On Behalf of | Jan 20, 2023 | Bankruptcy |

If you have been experiencing a financial crisis in recent months, you are definitely not alone in your struggle. Many individuals and business owners in Tennessee are currently facing similar situations. Like many of them, you might be contemplating various debt relief options, such as filing for bankruptcy.

Bankruptcy can be used as a valuable financial tool, not only to alleviate debt but to regain solvency, and, if needed, to start afresh with a brand new financial slate. To file a petition, you must first determine which program best fits your needs, as well as whether you are eligible for the option you choose. It’s possible to be qualified for one program but not another.

Taking a means test to determine income eligibility for bankruptcy

When you take a means test, your income from the past six months is reviewed. To be eligible for certain types of bankruptcy, such as Chapter 7, you must demonstrate that you do not have enough reliable income to make payments to satisfy your debts. In other words, income levels at or below a certain level would qualify for this type of debt relief.

If you have reliable income above a certain level that is enough to continue making payments to your lenders, you might not be eligible for Chapter 7 bankruptcy but may, instead, qualify for Chapter 13. Many people refer to this program as the ”wage earner’s debt relief” because it requires having a steady income to qualify.

Credit counseling may also be an eligibility requirement

To be eligible for bankruptcy programs in the United States, you must complete credit counseling before filing your petition. This is true, whether you are filing as an individual or as a business owner.

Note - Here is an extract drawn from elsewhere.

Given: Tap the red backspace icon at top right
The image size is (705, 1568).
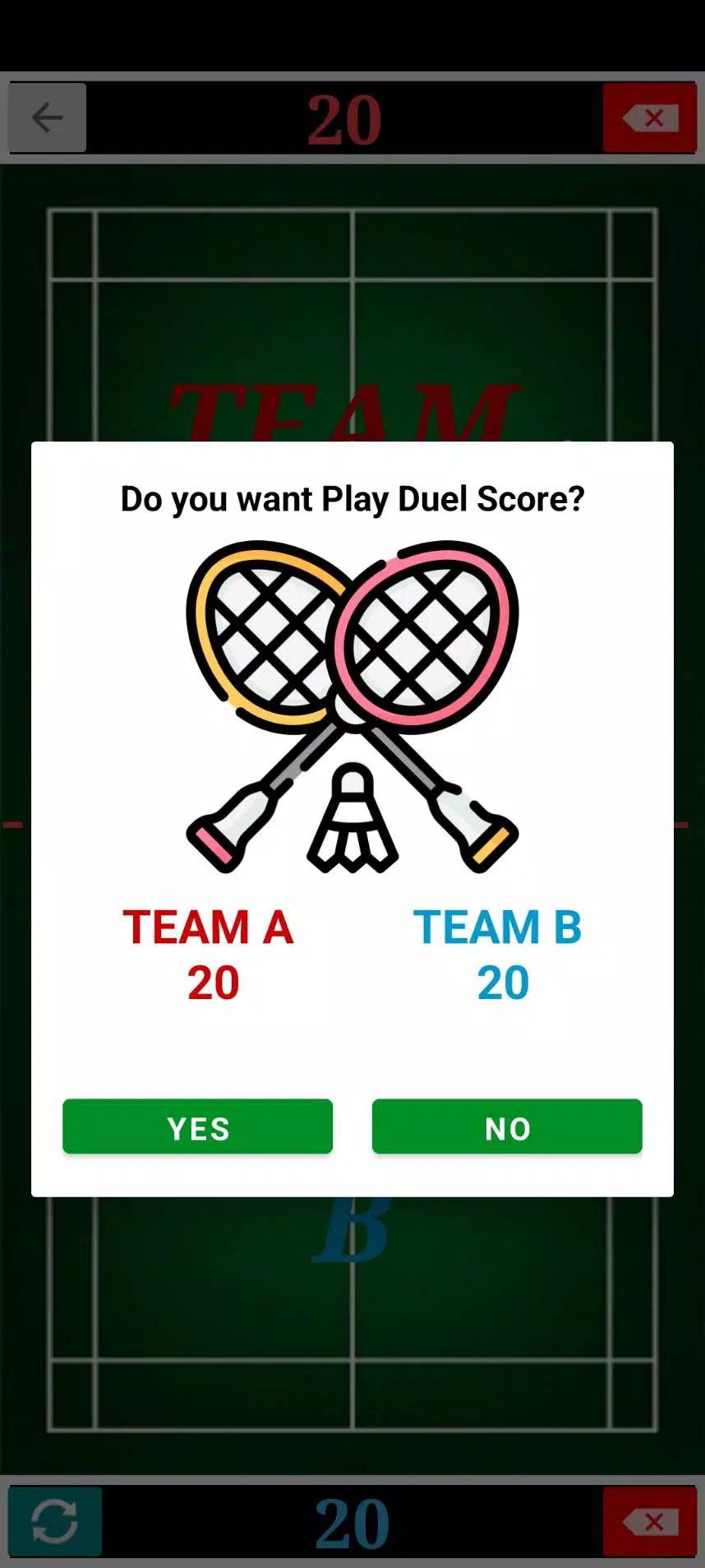Looking at the screenshot, I should [650, 118].
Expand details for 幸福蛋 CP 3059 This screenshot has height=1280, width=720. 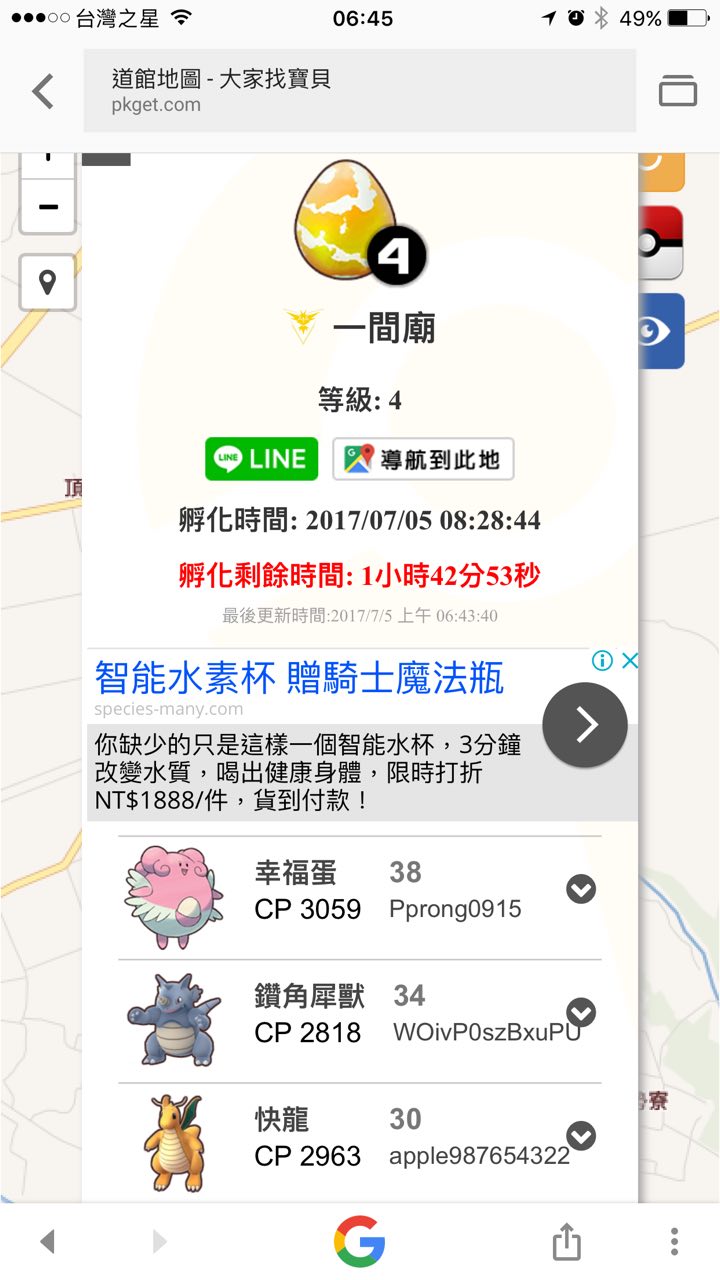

Secured and unsecured debt requirements

Secured debts typically include things like your home mortgage or a car loan. It is a debt that you incurred from a loan that you acquired by offering an asset as collateral. Unsecured debts, on the other hand, are debts like your credit cards, medical bills or other money you owe that are not protected by a guarantor or collateral.

To qualify for bankruptcy, you must meet the requirements for secured and unsecured debts. It is a good idea to inquire about these requirements so that you are fully aware of the dollar amount that is a cutoff point for each category. Your unsecured and secured debts must be below a specific amount to qualify for bankruptcy debt relief.